Copanlisib and Rituximab in Marginal Zone Lymphoma Patients
- Sponsor
- Christian Buske
- Study ID
- NCT03474744
- Phase
- PHASE2
- Status
- Active Not Recruiting
Conditions
- Marginal Zone Lymphoma
Eligibility Criteria
- Sex
- ALL
- Age
- 18 Years - N/A
- Healthy Volunteers
- Not accepted
Interventions
- Copanlisib — DRUGSolution for IV infusion
- Rituximab — DRUGSolution for IV infusion
Study Details
For marginal zone lymphoma (MZL) Rituximab in combination with conventional chemotherapy is widely used for those patients who fail local therapy or do not qualify for such.
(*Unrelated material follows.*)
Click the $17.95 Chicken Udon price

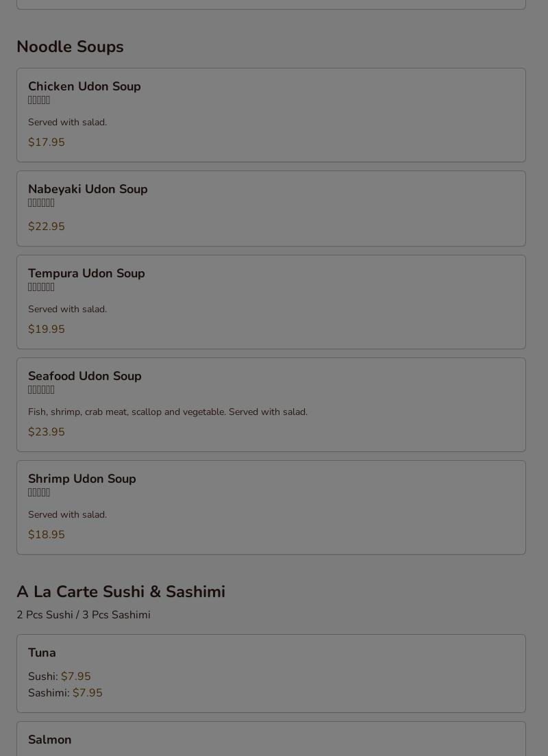pos(47,142)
Depending on the MZL subtype Rituximab/chemotherapy is able to induce in part long remissions, but do not prevent relapse later on. In addition, chemotherapy associated toxicity is often problematic in MZL patients, who are mostly of advanced age. Thus, chemotherapy - free approaches are highly attractive for this patient group. Rituximab single agent is a widely used chemotherapy - free approach in MZL, but was significantly inferior compared to Rituximab/chlorambucil in a large randomized prospective clinical trial in treatment naïve MZL with a CR rate of 56 % vs. 80%, respectively (P\<0.001). Thus, it is the major aim to develop chemotherapy - free approaches for MZL, which approach efficacy of Rituximab/chemotherapy combinations, but avoid chemotherapy associated toxicities. This in particular important in MZL as many physicians are reluctant to treat these often elderly patients with more intense treatments and prefer single agent therapies in these very often well and long responding lymphoma subtype. The PI3K inhibitor Copanlisib has shown high clinical activity in indolent B - cell lymphomas among them MZL. Based on these observations it is the aim of this study to test the toxicity and efficacy of Copanlisib in combination with the anti-CD20 antibody Rituximab in patients with newly diagnosed or relapsed MZL in need of treatment, who are not eligible or failed local therapy, following the assumption that this novel chemotherapy - free combination is significantly more effective than Rituximab single agent therapy and at least as efficient as Rituximab/chemotherapy, but avoids chemotherapy - related toxicity.
Key Dates
- Start date
- Dec 15, 2019
- Status verified
- Apr 2026
- Primary completion
- Dec 30, 2027
- Completion
- Dec 31, 2027
Study Design
- Enrollment
- 36 participants (estimated)
- Allocation
- NA
- Intervention model
- SINGLE_GROUP
- Primary purpose
- TREATMENT
Arms
- Experimental: Experimental ArmInduction Phase: Cycle 1-6 (28 days cycle): Copanlisib: 60 mg i.v. fixed dose days 1, 8, 15. Rituximab: 375 mg/m2 day 1 i.v. Maintenance: Start 2 months after start of the last induction cycle for patients at least achieving a stable response after induction. Copanlisib: 60 mg i.v. fixed dose day 1 and day 15 every 4 weeks for a maximum of 12 cycles or until progression or study drug-related intolerable toxicity (month 2 to month 13 after end of induction). Rituximab: 375 mg/m2 i.v. day 1 every 8 weeks for a maximum of 12 infusions or until progression or study drug-related intolerable toxicity (month 2 to month 24 after end of induction)
Primary Outcome Measure
Complete Response [ Time Frame: 12 months ]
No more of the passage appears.